Intanto è stato convocato per il 14 settembre il patto di sindacato di Rcs. La riunione, che precederà quella del consiglio di amministrazione per i risultati semestrali del gruppo, viene definita «di routine» da ambienti vicini ai grandi soci. Slitta quindi, per il momento, la decisione sulla ripartizione della quota dell’1% messa a disposizione da Gemina a inizio agosto: l’argomento non è all’ordine del giorno della riunione che esaminerà la semestrale e indicherà il nome del sostituto di Natalino Irti (giurista vicino a Ricucci) in consiglio di amministrazione. Irti ha lasciato il cda di Rcs il 23 maggio scorso.

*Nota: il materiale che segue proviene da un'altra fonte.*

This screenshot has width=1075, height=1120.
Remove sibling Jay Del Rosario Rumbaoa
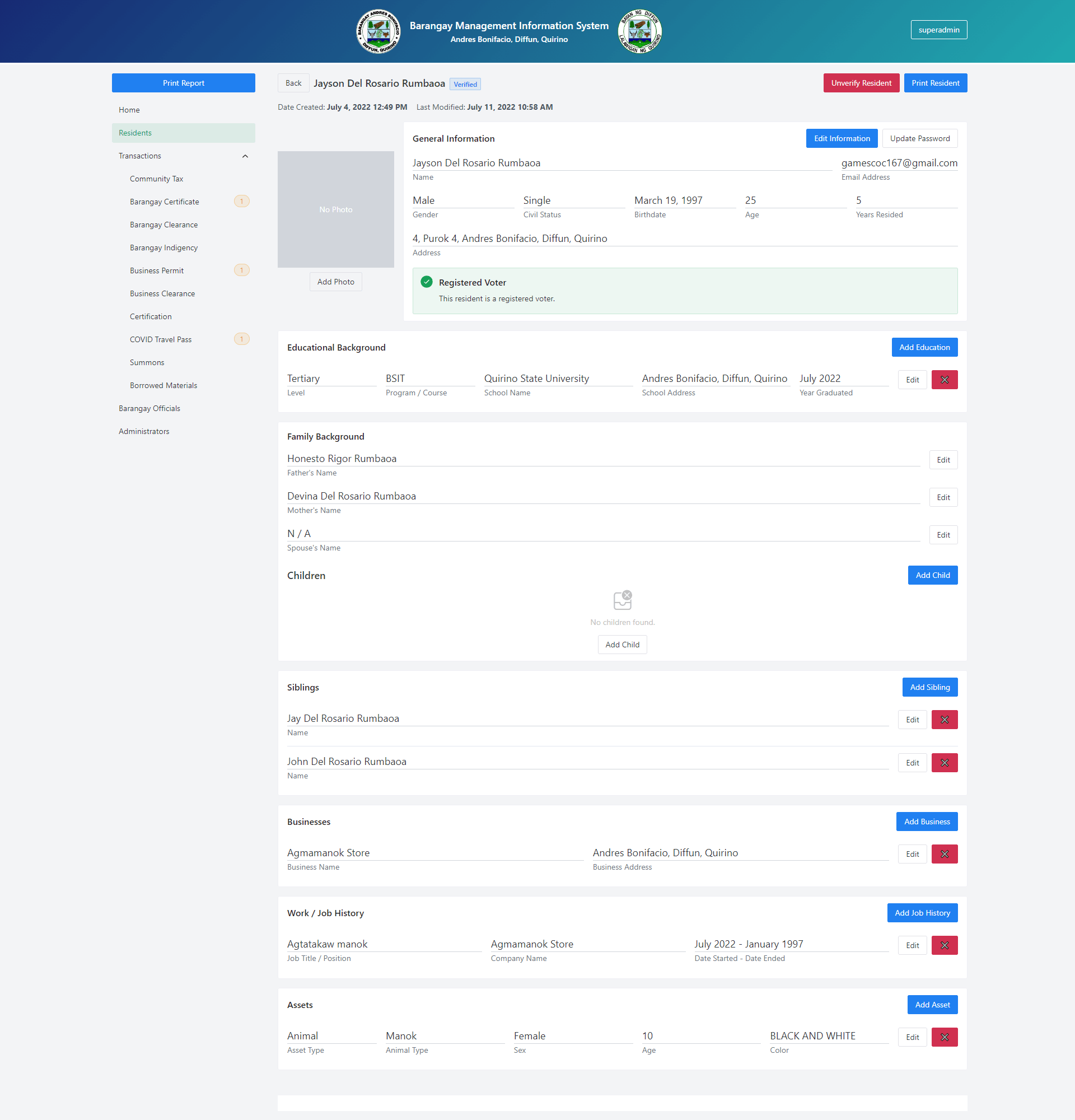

I grandi azionisti di Rcs non hanno fretta di chiudere l’operazione di ricollocamento della quota di Gemina proprio nel momento in cui le quotazioni del gruppo di via Rizzoli stanno scendendo. Allo stesso tempo anche per la famiglia Romiti, principale azionista di Gemina, i tempi di uscita da Rcs non sembrano determinanti.